* [Requirement]
Repeat, line for line, only the span that opens at the "You are a computer-use" line and closes at the final line below. Skip the pictures.

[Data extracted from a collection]
▶
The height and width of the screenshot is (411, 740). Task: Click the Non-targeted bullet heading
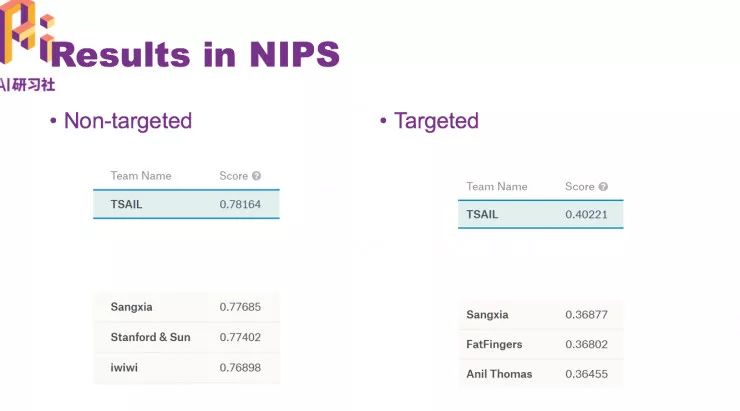pyautogui.click(x=127, y=121)
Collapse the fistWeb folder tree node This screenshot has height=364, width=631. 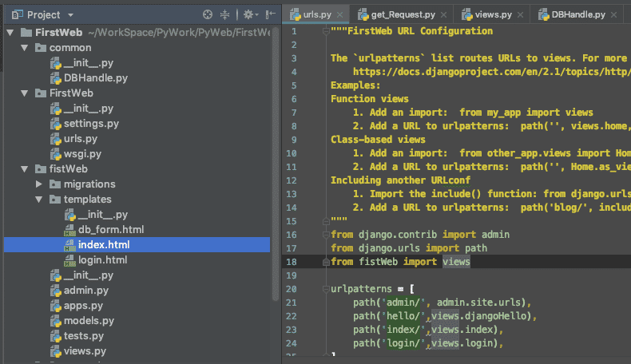(x=25, y=169)
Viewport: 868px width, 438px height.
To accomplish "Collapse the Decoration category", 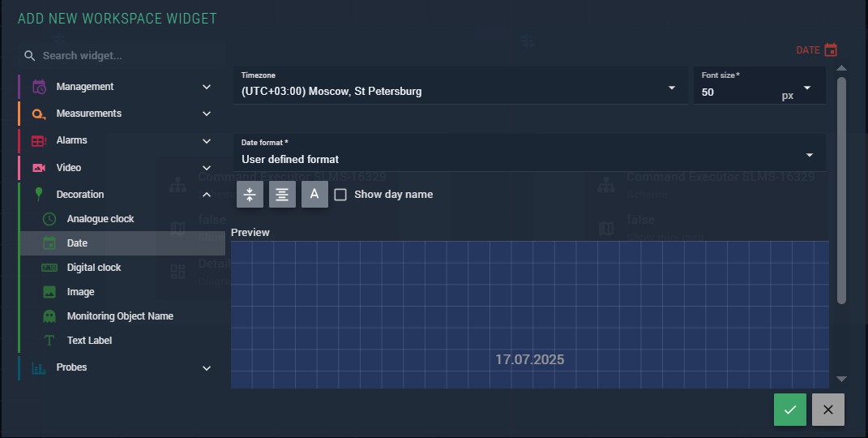I will [206, 195].
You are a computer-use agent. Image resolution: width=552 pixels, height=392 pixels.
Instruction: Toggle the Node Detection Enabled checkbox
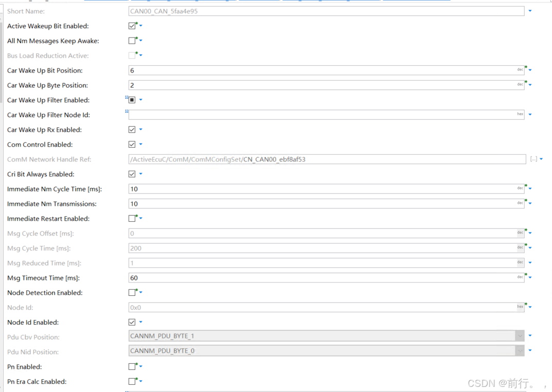[131, 293]
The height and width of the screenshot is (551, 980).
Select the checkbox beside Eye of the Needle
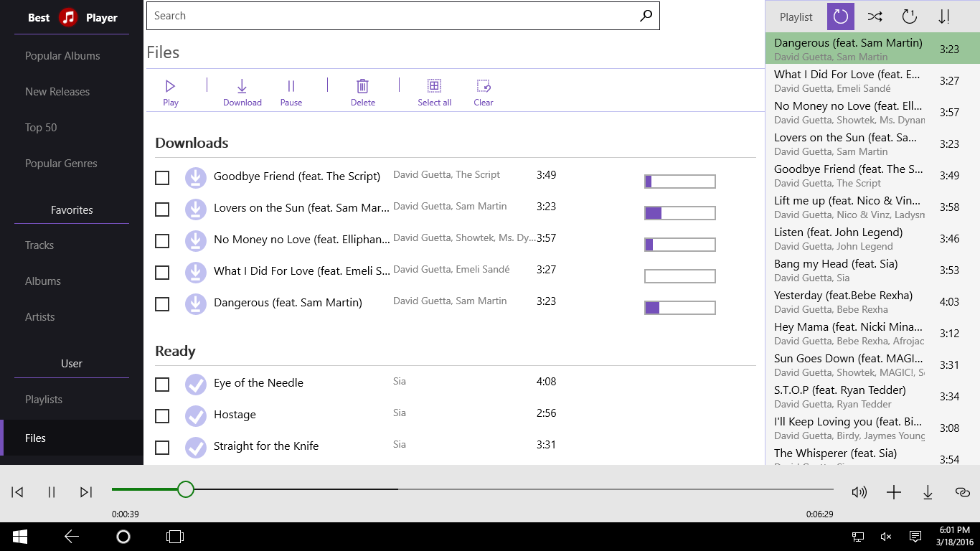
◀
* [Task output]
You are a computer-use agent. Image resolution: width=552 pixels, height=392 pixels.
Instruction: Toggle the Node Detection Enabled checkbox
[131, 293]
The height and width of the screenshot is (551, 980).
Select the checkbox beside Eye of the Needle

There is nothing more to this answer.